Fast/Multi Load & Control Characters

UDA
Enthusiast

Fast/Multi Load & Control Characters

Our source data is loaded into our warehouse staging area via combination of Fast & Multi Load utilities.
From time to time some CNTRL characters can slip into the source systems data.

For example an email address such as Paul.O¢Hara@gmail.com appeared last week where the cent character was meant to be an apostrophy.

We use the caret^ symbol as a delimiter for the fastload files and so they are what delimits the columns in the .txt file created from fastload.

Everyone has to deal with Control characters and we are wondering what approaches some of you guys have employed.

Marc.
8 REPLIES
Enthusiast

Re: Fast/Multi Load & Control Characters

Use fixed width, it's also much faster to load.

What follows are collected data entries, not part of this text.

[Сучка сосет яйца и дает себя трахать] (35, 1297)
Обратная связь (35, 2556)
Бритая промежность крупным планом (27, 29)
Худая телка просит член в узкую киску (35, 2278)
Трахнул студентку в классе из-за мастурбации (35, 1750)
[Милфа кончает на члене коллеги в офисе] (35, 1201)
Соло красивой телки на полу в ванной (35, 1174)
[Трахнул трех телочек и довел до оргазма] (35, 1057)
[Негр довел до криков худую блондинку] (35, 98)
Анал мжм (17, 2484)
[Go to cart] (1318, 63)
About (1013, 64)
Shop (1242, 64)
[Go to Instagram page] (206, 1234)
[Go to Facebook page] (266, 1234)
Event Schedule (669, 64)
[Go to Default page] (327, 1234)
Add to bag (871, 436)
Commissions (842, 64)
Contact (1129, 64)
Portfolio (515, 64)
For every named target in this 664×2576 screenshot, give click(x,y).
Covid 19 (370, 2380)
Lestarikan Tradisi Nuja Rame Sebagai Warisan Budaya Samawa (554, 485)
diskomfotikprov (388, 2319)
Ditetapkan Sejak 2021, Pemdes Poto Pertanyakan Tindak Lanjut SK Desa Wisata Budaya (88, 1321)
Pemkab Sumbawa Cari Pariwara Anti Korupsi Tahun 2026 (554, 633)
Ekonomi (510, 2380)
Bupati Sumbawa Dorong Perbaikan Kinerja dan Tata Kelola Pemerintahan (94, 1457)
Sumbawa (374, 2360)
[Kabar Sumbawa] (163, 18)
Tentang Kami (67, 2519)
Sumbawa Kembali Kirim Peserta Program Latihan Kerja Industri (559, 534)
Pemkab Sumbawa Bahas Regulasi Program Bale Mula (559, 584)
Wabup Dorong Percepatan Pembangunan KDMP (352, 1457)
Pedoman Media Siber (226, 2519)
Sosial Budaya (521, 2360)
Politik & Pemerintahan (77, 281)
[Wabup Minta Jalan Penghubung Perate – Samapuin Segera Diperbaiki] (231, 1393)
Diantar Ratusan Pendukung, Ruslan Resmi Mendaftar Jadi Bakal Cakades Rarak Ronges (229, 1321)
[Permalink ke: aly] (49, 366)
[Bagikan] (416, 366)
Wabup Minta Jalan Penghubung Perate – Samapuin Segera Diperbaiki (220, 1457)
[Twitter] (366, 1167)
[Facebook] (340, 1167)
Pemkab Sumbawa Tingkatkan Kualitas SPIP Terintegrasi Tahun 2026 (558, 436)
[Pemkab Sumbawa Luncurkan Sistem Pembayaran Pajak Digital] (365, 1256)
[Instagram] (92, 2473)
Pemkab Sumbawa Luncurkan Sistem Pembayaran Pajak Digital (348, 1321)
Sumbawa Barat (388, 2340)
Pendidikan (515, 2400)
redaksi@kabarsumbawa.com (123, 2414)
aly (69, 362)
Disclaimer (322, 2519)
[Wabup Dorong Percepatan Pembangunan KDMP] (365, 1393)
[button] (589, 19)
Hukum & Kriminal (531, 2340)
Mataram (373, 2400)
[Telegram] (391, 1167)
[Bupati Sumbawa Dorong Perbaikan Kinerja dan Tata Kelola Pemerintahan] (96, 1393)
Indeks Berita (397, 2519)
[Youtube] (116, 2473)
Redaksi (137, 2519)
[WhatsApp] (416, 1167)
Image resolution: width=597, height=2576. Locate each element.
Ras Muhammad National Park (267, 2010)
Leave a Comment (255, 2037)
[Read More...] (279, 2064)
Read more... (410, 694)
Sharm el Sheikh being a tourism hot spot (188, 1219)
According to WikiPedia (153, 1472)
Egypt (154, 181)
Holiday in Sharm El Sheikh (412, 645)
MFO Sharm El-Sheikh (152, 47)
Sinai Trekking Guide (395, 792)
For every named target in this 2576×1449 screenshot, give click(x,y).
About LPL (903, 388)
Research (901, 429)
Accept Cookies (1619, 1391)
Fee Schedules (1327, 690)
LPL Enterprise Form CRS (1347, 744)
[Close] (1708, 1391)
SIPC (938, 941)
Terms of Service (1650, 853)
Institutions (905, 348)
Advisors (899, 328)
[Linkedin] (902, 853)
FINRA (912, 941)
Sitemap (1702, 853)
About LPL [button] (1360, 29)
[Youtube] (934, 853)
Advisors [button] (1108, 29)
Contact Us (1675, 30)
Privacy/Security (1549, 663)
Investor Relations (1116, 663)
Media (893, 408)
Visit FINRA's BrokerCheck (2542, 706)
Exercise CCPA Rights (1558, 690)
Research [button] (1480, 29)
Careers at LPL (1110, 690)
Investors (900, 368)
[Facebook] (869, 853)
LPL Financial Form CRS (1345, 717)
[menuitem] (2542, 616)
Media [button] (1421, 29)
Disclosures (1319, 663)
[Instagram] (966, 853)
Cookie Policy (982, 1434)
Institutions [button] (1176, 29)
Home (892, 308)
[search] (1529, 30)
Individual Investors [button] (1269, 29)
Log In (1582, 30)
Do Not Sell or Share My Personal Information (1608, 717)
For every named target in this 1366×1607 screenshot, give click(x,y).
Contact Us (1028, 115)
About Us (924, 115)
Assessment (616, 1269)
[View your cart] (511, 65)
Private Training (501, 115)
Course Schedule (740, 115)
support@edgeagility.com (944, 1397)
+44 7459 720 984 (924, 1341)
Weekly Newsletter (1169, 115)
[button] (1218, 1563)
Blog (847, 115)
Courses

The issue of space is normally circumvented in unix by using compression utilities (ie ask the source system to send zipped files) and loading them via named FIFOs.
Enthusiast

Re: Fast/Multi Load & Control Characters

excuse my ignorance.
but what do you mean by 'fixed width' and 'named FIFO'?
Can you use examples?

Marc
Enthusiast

Re: Fast/Multi Load & Control Characters

fixed width format is when you specify what is the maximum length of each field, and pad the rest with zero/spaces.

for example

if this is a variable text format, with pipe delimiters.

123|shannera@grare.com|NY

and if the max allowed size of the first field (assuming integer) is 5, second one to be 30 and last field is 2 then your data record format would look like. (there are no delimiters all fields start and end at fixed positions)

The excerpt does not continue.